Segment Start: SOURCE MATERIAL

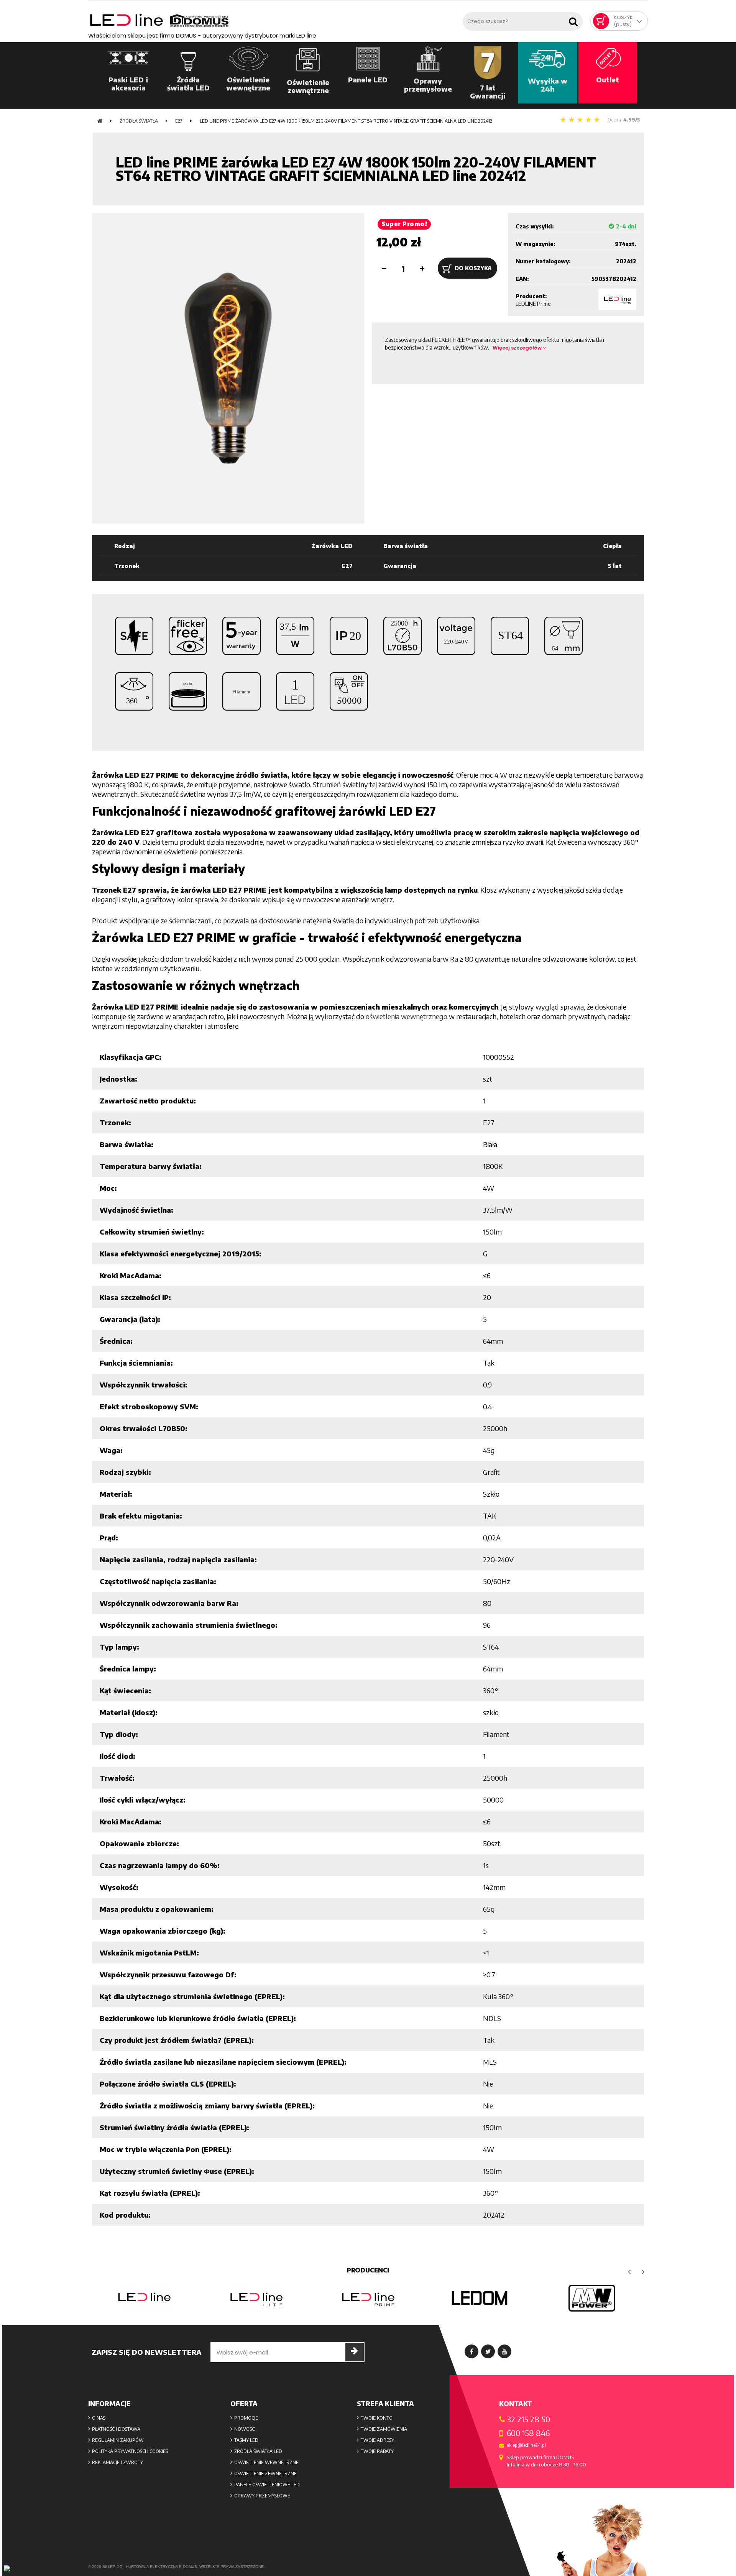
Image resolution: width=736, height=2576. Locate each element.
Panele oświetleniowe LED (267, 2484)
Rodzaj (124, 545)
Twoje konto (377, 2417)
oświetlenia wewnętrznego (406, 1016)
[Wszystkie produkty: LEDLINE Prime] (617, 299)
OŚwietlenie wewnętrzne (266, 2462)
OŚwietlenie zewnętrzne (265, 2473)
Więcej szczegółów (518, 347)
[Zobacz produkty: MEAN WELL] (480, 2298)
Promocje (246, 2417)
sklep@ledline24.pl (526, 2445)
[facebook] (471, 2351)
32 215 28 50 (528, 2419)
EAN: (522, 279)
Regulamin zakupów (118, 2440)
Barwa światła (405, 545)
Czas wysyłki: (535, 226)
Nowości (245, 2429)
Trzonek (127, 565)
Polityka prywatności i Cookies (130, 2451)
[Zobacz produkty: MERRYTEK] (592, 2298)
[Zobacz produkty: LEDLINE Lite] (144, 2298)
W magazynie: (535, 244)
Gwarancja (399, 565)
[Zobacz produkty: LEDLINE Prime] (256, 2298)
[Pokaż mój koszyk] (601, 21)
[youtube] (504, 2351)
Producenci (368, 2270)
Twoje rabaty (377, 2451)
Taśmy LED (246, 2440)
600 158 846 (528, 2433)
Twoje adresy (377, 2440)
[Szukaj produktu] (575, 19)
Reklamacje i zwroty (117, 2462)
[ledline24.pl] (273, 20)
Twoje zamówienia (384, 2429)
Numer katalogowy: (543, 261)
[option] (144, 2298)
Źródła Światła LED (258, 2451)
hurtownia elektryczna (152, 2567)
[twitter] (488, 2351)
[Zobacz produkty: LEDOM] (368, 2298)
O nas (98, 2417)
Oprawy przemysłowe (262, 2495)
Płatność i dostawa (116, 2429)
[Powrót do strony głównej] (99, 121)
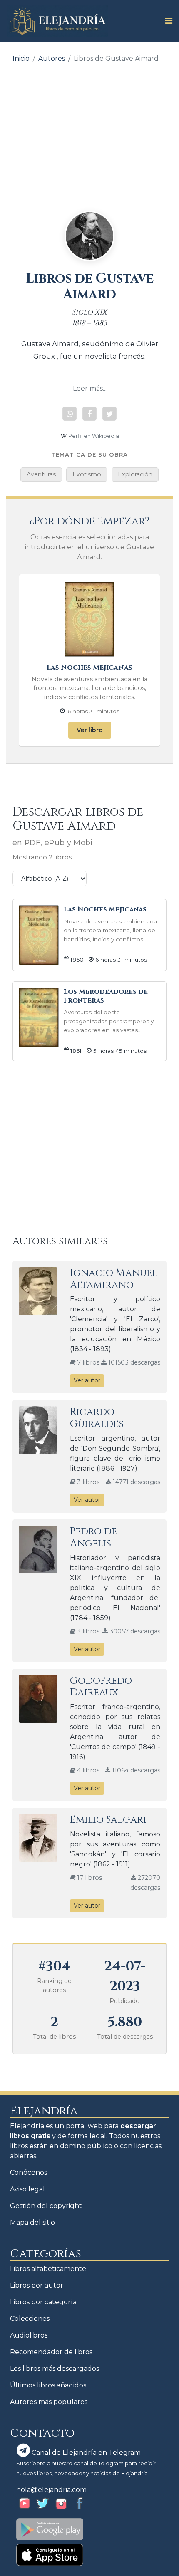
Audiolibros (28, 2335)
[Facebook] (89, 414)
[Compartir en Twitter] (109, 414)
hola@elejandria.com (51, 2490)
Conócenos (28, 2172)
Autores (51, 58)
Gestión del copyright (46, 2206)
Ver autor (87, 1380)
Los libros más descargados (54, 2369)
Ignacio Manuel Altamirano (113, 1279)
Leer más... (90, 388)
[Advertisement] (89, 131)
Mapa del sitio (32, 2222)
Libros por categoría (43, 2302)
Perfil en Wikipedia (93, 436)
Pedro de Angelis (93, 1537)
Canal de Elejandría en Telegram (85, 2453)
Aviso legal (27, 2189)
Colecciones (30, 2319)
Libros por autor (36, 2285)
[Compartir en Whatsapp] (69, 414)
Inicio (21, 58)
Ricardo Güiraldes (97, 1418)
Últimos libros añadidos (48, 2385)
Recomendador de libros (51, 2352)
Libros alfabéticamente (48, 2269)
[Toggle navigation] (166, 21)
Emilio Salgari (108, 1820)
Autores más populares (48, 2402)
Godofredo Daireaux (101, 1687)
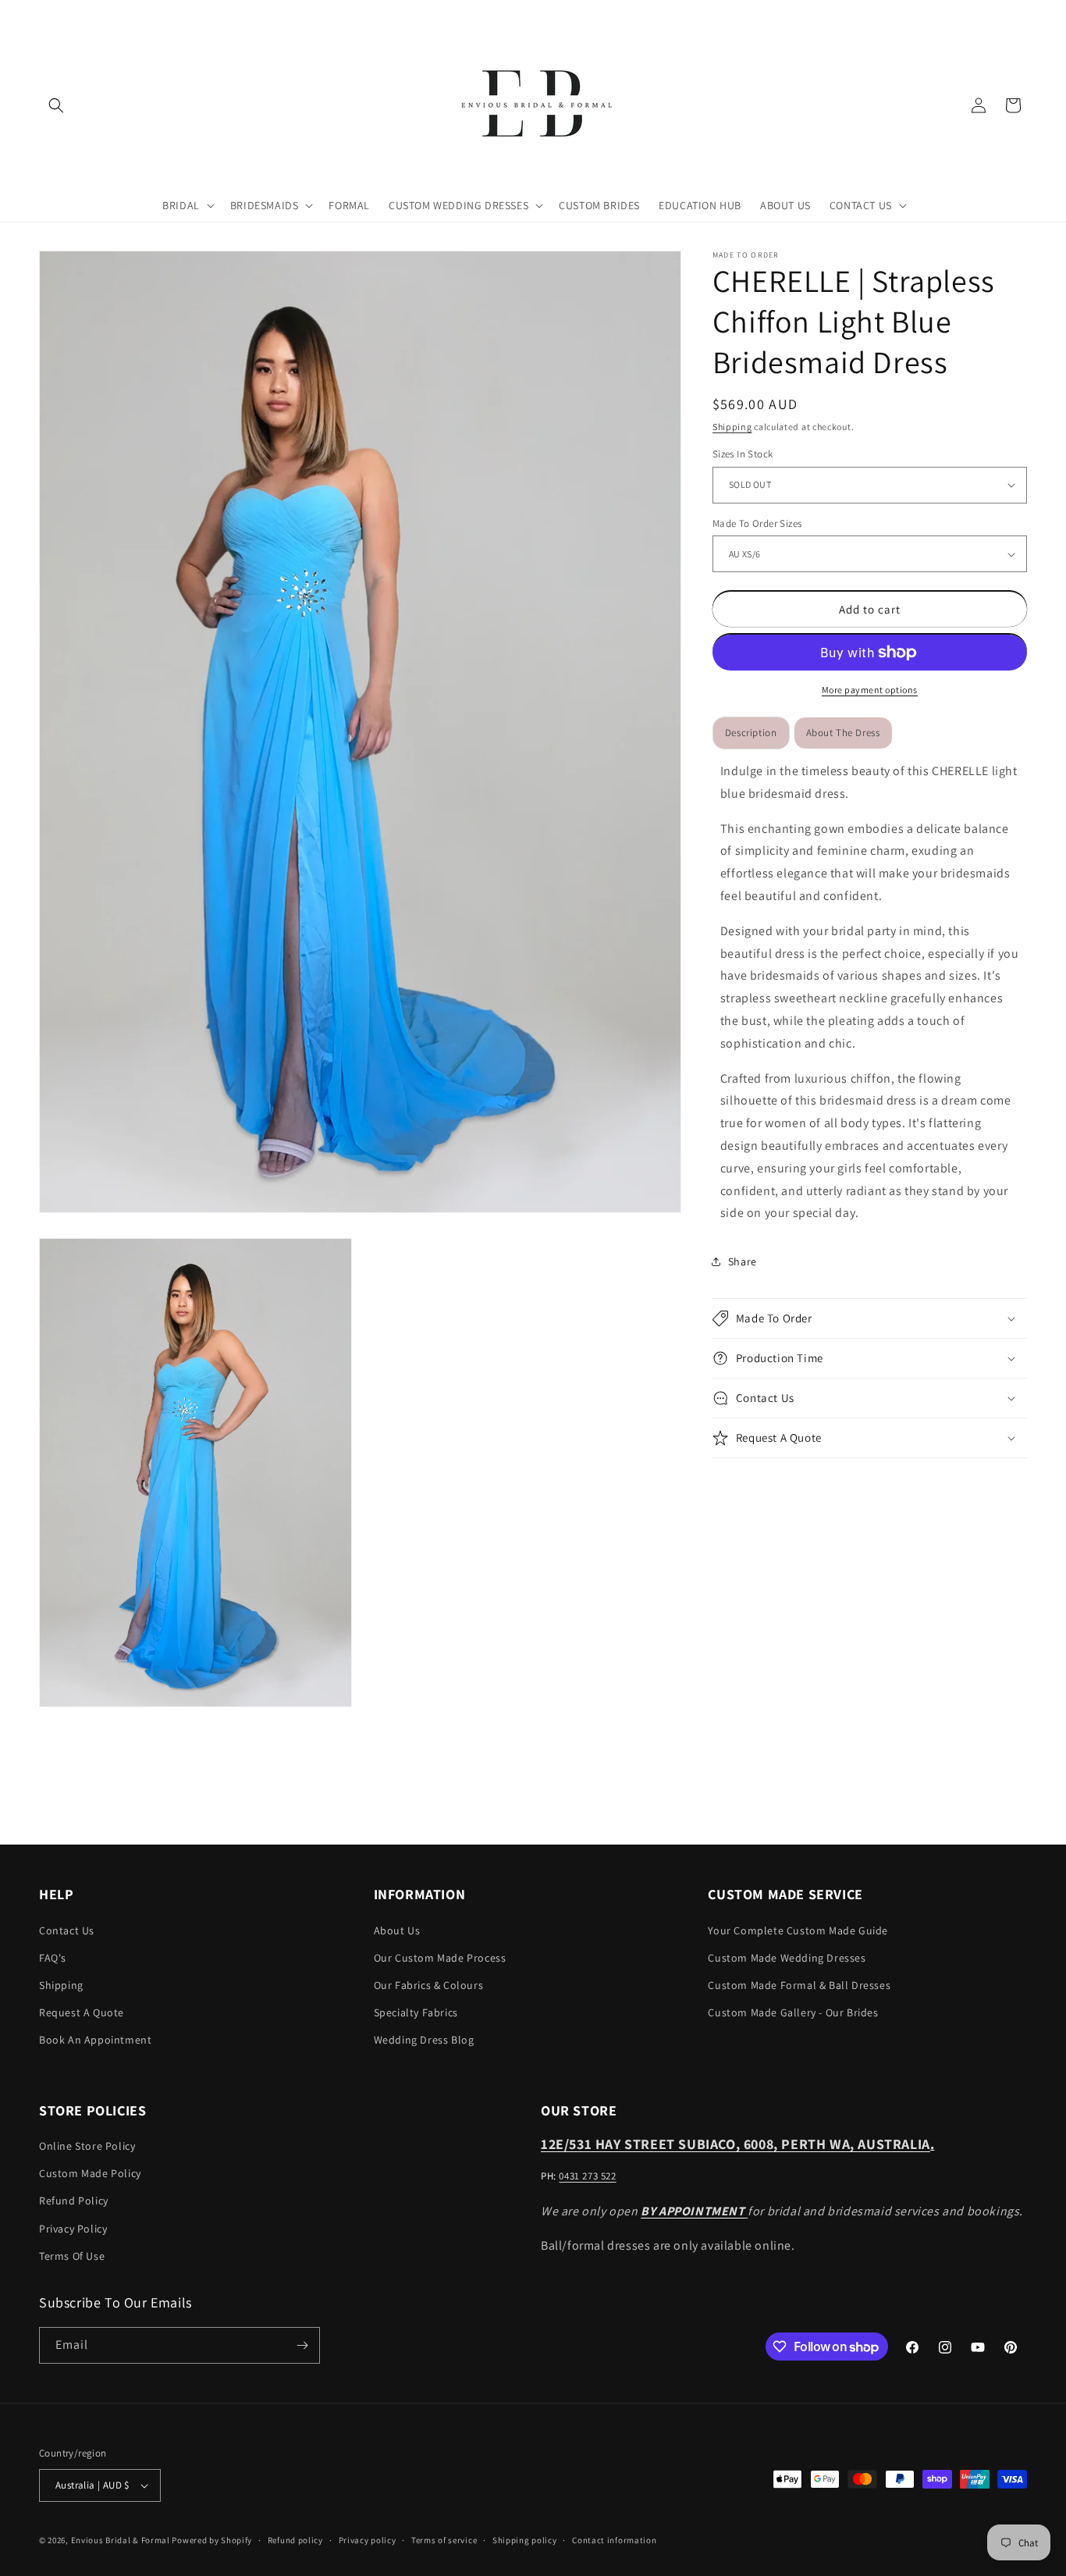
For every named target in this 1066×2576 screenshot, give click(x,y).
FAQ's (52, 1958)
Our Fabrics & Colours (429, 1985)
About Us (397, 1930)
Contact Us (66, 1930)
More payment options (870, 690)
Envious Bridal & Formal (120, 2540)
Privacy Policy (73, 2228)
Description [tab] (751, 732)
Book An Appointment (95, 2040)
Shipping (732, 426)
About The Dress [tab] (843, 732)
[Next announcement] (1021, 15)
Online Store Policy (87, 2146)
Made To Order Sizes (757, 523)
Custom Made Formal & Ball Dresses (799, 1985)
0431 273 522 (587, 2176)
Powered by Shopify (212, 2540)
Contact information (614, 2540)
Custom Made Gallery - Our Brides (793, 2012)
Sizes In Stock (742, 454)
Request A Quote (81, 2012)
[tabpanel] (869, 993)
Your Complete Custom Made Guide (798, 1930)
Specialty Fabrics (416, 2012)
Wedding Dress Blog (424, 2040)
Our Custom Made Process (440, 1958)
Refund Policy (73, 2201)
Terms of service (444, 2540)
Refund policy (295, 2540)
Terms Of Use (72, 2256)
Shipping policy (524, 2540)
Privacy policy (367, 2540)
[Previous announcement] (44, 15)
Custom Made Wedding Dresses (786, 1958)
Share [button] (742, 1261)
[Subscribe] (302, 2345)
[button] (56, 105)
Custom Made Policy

Segment End: SOURCE MATERIAL

— EXERCISE —
Collect every line with the string "OŚwietlenie" from the records, and copy each.

— THE COMPLETED TASK —
OŚwietlenie wewnętrzne (266, 2462)
OŚwietlenie zewnętrzne (265, 2473)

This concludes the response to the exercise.